TASK >>
Copy the lines below word for word, from the line containing "Click the oxide red cell" through the line containing "[x=370, y=182]", with both of those lines included.

:: MATERIAL TO PROCESS

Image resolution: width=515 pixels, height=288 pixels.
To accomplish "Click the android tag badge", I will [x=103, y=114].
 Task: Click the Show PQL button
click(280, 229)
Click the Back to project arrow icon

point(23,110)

::::
:: MATERIAL TO PROCESS

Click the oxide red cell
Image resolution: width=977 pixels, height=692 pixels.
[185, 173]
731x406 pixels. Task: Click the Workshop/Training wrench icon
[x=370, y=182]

::::

THE REPLY >>
Click the oxide red cell
Image resolution: width=977 pixels, height=692 pixels.
[185, 173]
731x406 pixels. Task: Click the Workshop/Training wrench icon
[x=370, y=182]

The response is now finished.